Saved entries:
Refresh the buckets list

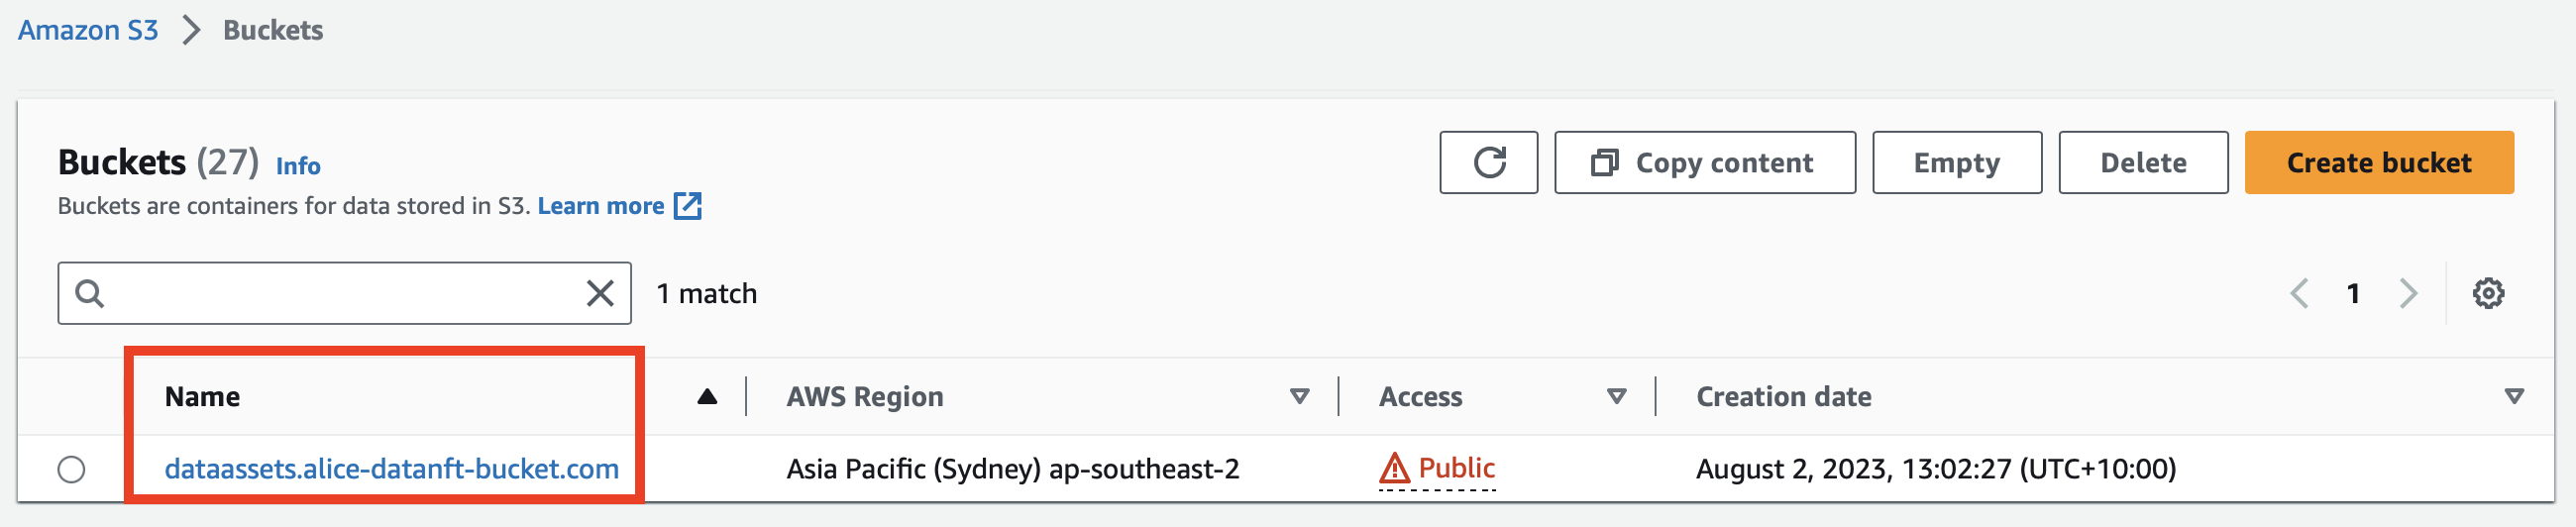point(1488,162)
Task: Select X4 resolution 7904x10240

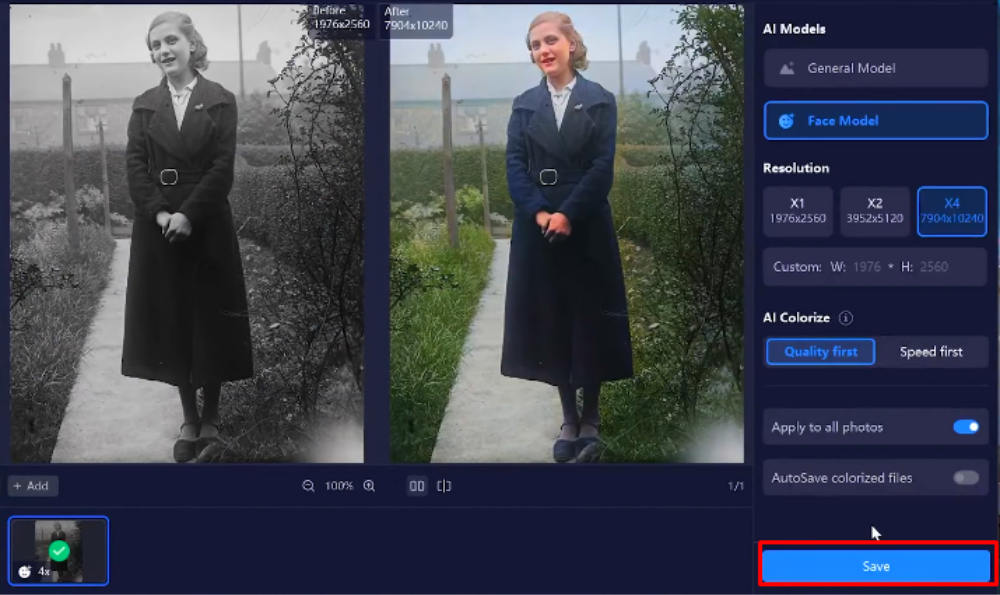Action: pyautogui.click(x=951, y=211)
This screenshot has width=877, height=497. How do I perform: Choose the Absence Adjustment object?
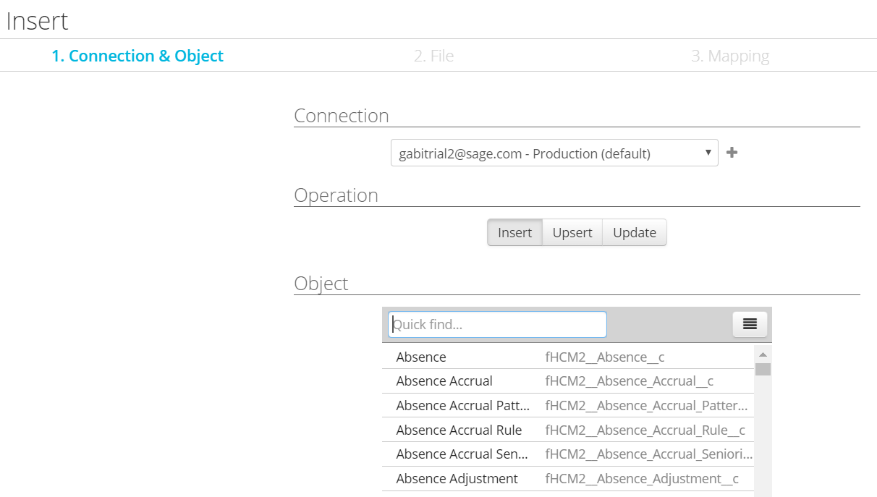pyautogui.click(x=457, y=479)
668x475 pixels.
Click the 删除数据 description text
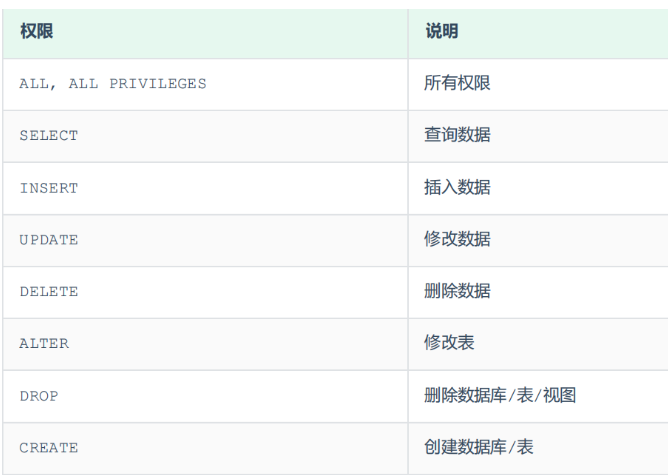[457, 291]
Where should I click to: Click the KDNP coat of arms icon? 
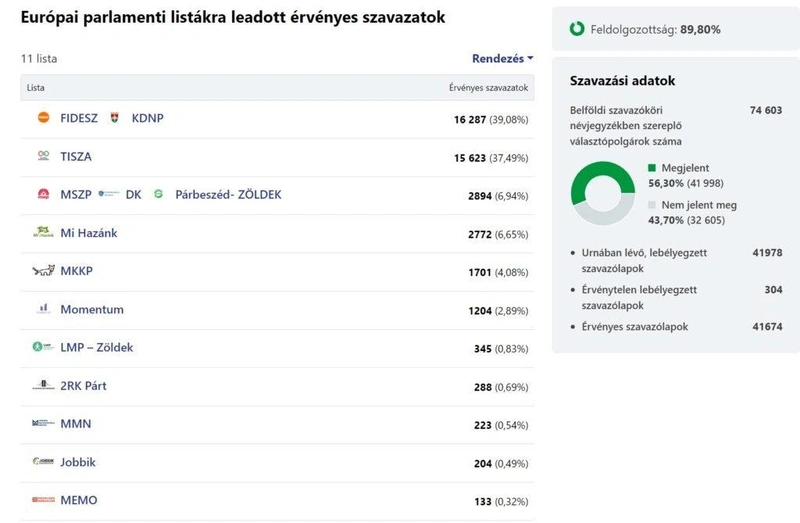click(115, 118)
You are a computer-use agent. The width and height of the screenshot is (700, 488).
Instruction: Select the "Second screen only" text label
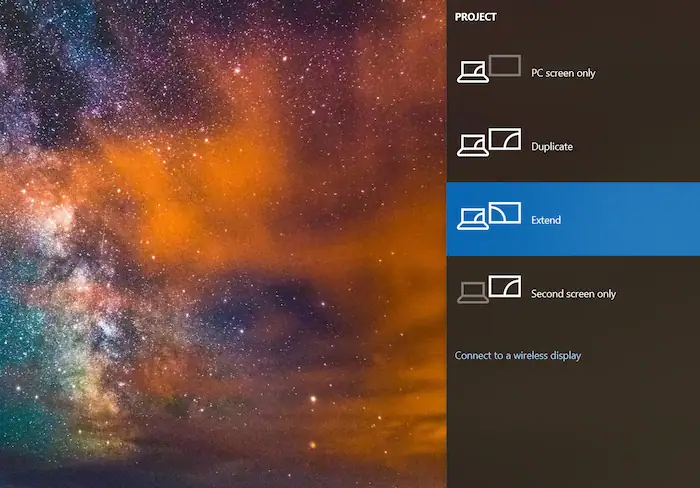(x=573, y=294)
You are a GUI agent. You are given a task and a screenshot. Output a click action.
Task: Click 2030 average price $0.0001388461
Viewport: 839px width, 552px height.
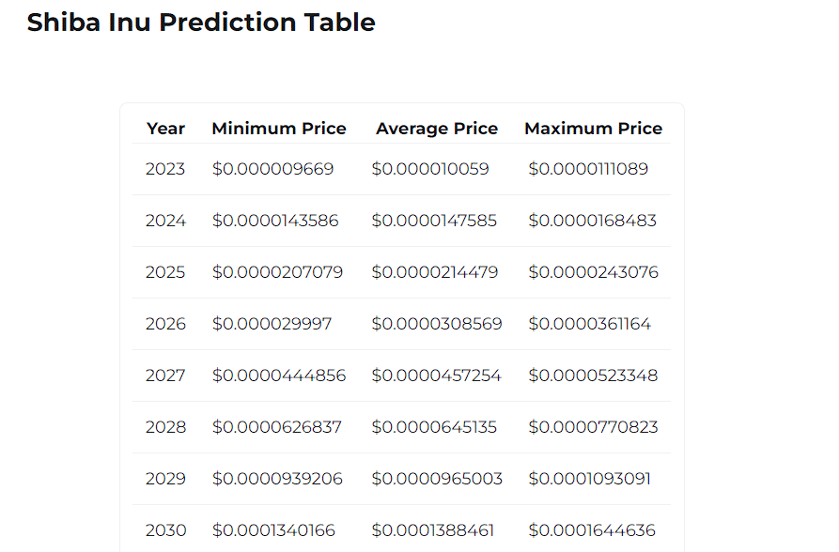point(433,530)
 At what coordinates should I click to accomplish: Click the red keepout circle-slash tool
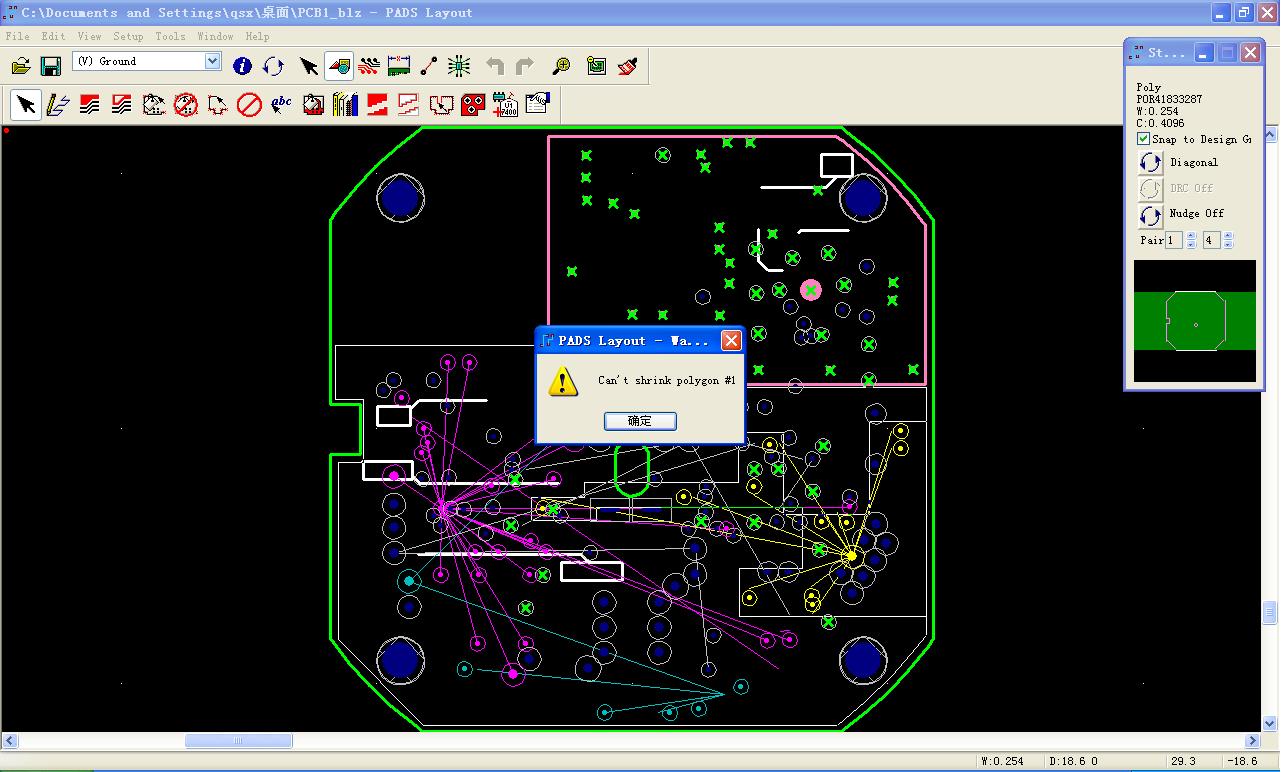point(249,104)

WHAT THE EXERCISE ASKS: At the line containing "At what coordinates", begin reproducing the entries word for word, and continue through their last line. Leave out the pictures.

EXERCISE ANSWER:
 At what coordinates should I click to accomplish: Click the red keepout circle-slash tool
point(249,104)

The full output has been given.